Any encounter with the government carries risks, even a traffic stop. From John W. Whitehead at rutherford.org:
“The Fourth Amendment was designed to stand between us and arbitrary governmental authority. For all practical purposes, that shield has been shattered, leaving our liberty and personal integrity subject to the whim of every cop on the beat, trooper on the highway and jail official. The framers would be appalled.”—Herman Schwartz, The Nation
We’ve all been there before.
You’re driving along and you see a pair of flashing blue lights in your rearview mirror. Whether or not you’ve done anything wrong, you get a sinking feeling in your stomach.
You’ve read enough news stories, seen enough headlines, and lived in the American police state long enough to be anxious about any encounter with a cop that takes place on the side of the road.
For better or worse, from the moment you’re pulled over, you’re at the mercy of law enforcement officers who have almost absolute discretion to decide who is a threat, what constitutes resistance, and how harshly they can deal with the citizens they were appointed to “serve and protect.”
This is what I call “blank check policing,” in which the police get to call all of the shots.
So if you’re nervous about traffic stops, you have every reason to be.

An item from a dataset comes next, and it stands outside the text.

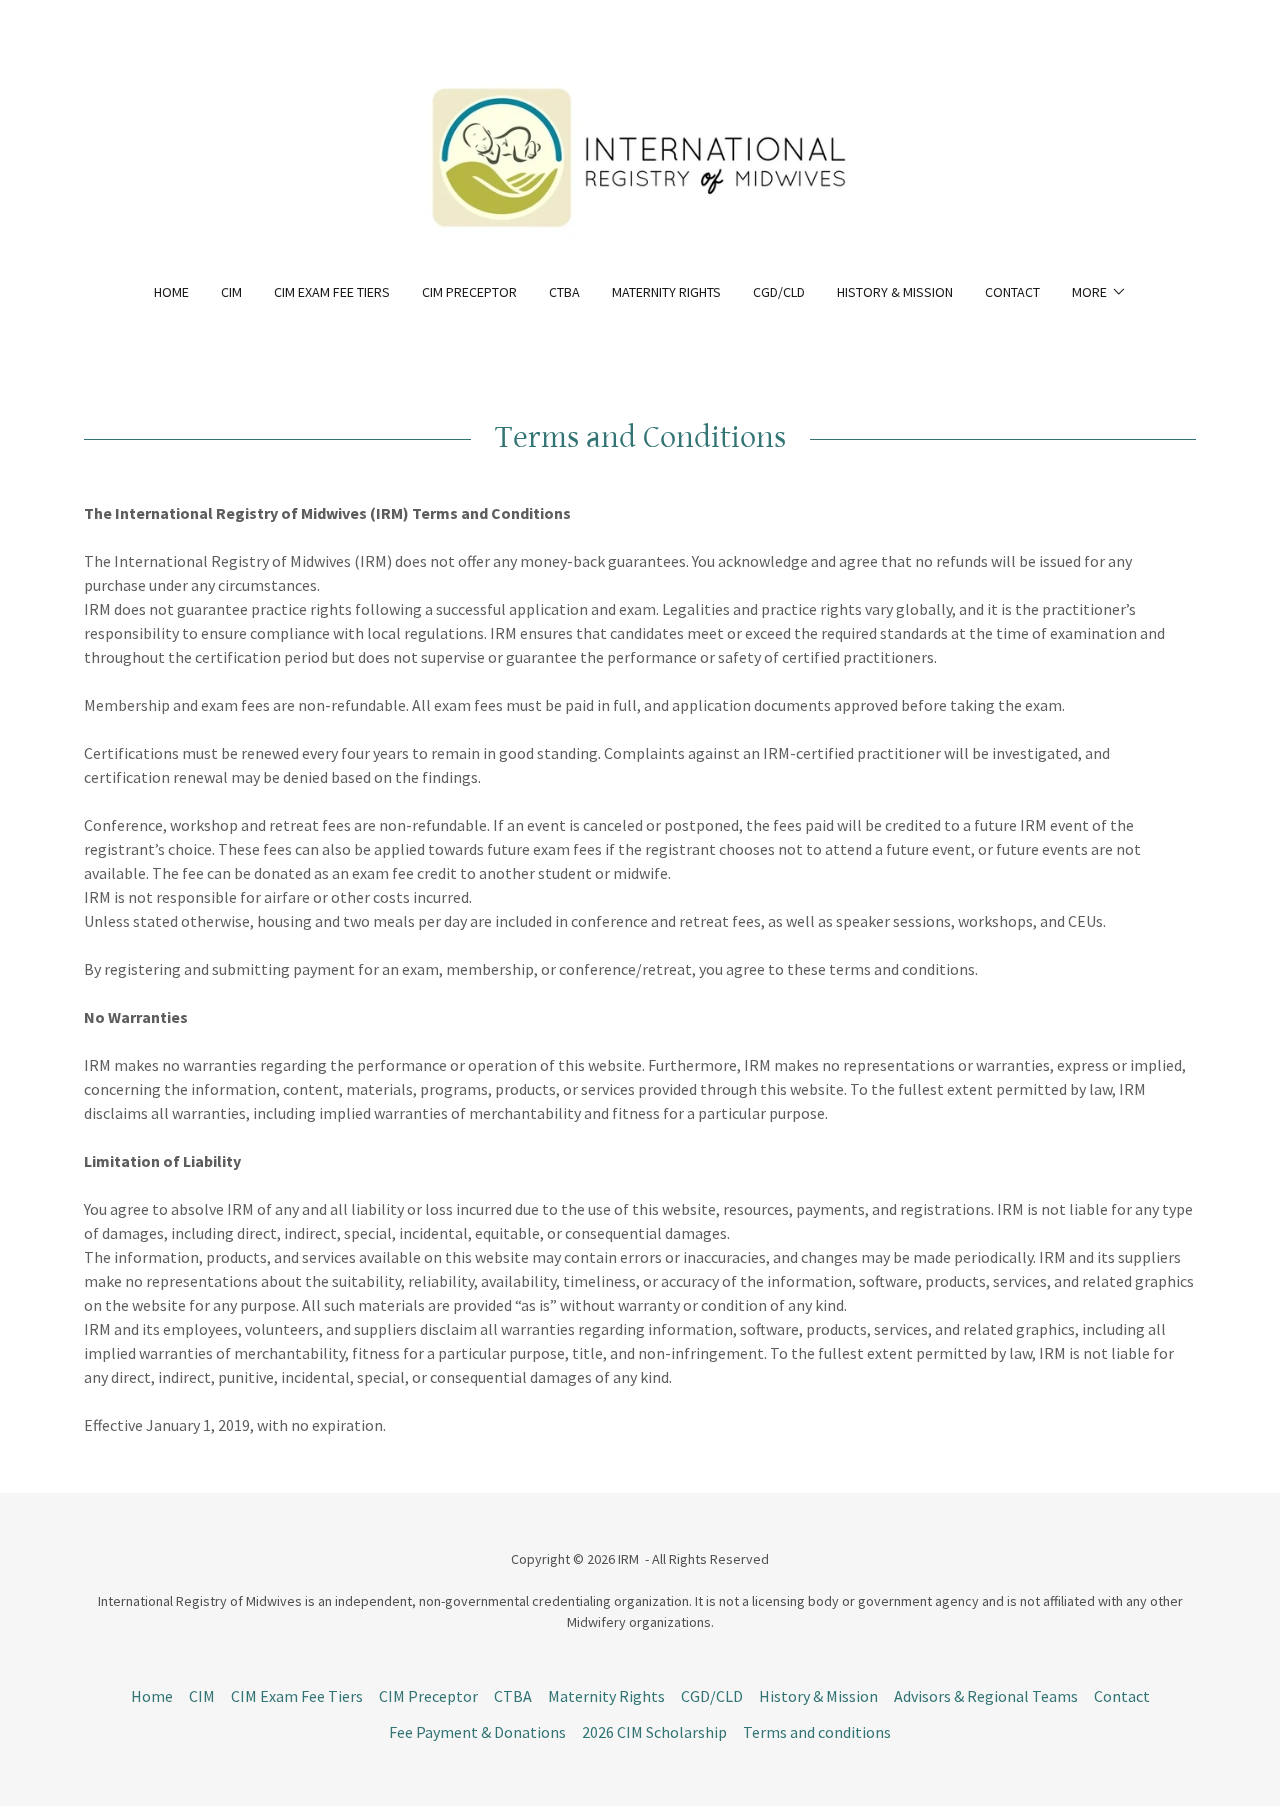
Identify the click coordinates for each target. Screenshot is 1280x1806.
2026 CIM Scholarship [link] (654, 1732)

Trying to predict the outcome of any encounter with the police is a bit like playing Russian roulette: most of the time you will emerge relatively unscathed, although decidedly poorer and less secure about your rights, but there’s always the chance that an encounter will turn deadly.
Try to assert your right to merely ask a question during a traffic stop and see how far it gets you.
Zachary Noel was tasered by police and charged with resisting arrest after he questioned why he was being ordered out of his truck during a traffic stop. “Because I’m telling you to,” the officer replied before repeating his order for Noel to get out of the vehicle and then, without warning, shooting him with a taser through the open window.
Unfortunately, as Gregory Tucker learned the hard way, there are no longer any fail-safe rules of engagement for interacting with the police.